Hasta el último tiempo, Pepe siguió dando indicaciones sobre la chacra. Dejó planes de trabajo y advertencias para el verano, incluso sobre el “pasto bolita”, una yuyo que no había que olvidar.

«Pobre es el que no tiene comunidad»

Topolansky recordó una de las ideas más profundas de Pepe: la peor pobreza es no tener tiempo. Para él, el consumismo no se pagaba solamente con plata sino también con el tiempo de vida que habías gastado para obtener esta plata.

La libertad, para el, tenía que ver con tener tiempo para hacer lo que a uno le hace feliz. Por eso hablaba de sobriedad, de los estoicos y de una forma de vida elegida.
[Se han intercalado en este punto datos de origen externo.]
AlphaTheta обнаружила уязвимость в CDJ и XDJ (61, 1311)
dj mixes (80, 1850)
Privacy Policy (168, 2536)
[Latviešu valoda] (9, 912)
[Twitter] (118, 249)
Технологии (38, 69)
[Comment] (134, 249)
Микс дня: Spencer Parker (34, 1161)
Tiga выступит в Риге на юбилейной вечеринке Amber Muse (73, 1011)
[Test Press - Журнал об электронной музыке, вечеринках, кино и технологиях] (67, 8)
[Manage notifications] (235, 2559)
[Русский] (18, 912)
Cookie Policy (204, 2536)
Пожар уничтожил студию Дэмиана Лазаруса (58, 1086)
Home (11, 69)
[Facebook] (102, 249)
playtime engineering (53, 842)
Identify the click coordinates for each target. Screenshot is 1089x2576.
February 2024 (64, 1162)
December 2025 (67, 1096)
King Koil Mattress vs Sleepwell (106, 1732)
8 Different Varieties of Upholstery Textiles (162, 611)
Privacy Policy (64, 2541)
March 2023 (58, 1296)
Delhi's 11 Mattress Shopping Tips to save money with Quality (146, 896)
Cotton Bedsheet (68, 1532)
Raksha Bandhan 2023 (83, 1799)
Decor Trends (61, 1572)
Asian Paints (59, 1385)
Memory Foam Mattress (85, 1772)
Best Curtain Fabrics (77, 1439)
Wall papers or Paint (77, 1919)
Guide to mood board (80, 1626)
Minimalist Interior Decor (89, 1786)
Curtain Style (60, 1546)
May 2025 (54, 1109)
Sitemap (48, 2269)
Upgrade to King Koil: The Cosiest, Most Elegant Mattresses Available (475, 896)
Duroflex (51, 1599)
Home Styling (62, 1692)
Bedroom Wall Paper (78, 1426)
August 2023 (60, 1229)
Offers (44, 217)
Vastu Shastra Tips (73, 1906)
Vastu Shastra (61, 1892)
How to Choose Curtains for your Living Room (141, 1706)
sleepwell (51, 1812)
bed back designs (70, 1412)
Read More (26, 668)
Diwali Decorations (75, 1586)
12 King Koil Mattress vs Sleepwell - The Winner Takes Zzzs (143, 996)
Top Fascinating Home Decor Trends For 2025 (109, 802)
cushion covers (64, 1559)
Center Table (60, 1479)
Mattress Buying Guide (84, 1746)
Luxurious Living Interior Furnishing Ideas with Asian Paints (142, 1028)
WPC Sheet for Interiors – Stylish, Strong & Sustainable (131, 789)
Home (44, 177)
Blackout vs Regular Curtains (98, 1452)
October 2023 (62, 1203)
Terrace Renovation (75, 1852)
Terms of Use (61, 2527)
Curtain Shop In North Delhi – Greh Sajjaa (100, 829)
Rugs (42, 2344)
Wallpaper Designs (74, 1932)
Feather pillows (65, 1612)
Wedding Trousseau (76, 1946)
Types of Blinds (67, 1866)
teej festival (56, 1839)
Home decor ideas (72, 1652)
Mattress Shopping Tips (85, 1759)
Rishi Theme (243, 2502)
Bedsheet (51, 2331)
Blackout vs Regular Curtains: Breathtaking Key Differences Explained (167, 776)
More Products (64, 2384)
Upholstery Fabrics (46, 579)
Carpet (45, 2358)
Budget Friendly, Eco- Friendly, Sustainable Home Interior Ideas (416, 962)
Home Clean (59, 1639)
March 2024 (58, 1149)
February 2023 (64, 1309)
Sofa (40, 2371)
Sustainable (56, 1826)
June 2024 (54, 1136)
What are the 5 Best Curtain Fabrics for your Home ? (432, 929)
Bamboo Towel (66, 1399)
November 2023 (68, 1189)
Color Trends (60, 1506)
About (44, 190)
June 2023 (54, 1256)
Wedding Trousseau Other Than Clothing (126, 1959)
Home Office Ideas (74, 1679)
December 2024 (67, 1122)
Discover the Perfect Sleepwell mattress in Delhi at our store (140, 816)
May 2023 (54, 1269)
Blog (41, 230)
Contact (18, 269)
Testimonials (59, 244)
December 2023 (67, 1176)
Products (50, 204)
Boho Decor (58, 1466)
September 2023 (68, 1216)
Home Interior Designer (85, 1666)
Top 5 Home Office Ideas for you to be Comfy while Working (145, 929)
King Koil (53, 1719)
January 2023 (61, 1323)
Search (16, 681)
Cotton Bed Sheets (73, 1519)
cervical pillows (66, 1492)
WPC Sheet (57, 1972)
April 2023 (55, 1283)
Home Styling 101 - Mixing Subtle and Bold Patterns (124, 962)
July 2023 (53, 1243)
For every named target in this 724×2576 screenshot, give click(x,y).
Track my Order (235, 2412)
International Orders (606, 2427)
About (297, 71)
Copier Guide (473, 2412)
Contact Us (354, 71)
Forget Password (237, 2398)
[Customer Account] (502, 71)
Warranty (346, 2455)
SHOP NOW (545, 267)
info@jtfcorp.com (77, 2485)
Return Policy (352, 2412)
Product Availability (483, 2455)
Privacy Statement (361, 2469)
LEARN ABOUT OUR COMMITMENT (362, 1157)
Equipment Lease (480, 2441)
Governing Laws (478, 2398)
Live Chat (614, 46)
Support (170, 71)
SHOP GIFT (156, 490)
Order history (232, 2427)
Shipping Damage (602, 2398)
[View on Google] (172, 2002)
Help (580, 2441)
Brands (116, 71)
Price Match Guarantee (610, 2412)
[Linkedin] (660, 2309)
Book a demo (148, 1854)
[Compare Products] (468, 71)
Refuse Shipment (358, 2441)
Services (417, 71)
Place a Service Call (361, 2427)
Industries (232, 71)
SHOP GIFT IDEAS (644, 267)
Lucía lo resumió con una frase aymara: Pobre es el que no tiene comunidad, «y a mi me sobra comunidad», dijo.

Esa comunidad se vio en su despedida. Topolansky contó que tomaron una decisión: solo habría dos banderas, la nacional y la de Artigas. Ninguna bandera sectorial. Ni del Frente Amplio ni del MPP. Porque Pepe era amplio y había que respetar eso.

La gente cantó, rezó, lloró, pasó en silencio o se expresó como quiso. Y el homenaje siguió hasta que pasó el último.

Lo que vale la pena

Al final de la entrevista, Preve le pidió un mensaje para las generaciones jóvenes. Topolansky habló de la convivencia, del amor y de la necesidad de distinguir lo importante de lo secundario.

“No te podés pelear porque hay un mate frío”, dijo. “La vida es mucho más importante”.

Advirtió que las relaciones humanas se han vuelto precarias, descartables, de “use y tire”, y que eso vuelve a la gente más sola e infeliz. Frente a eso, llamó a cuidar los vínculos, a disfrutar la relación humana y a vivir sin cálculo lo que vale la pena.

“Si te vas a convivir con alguien, si te enamoraste, zambullite con las dos manos y los dos pies, al mango. Que te quiten los bailado”, dijo. “Lo que vale la pena no te lo quita nadie”.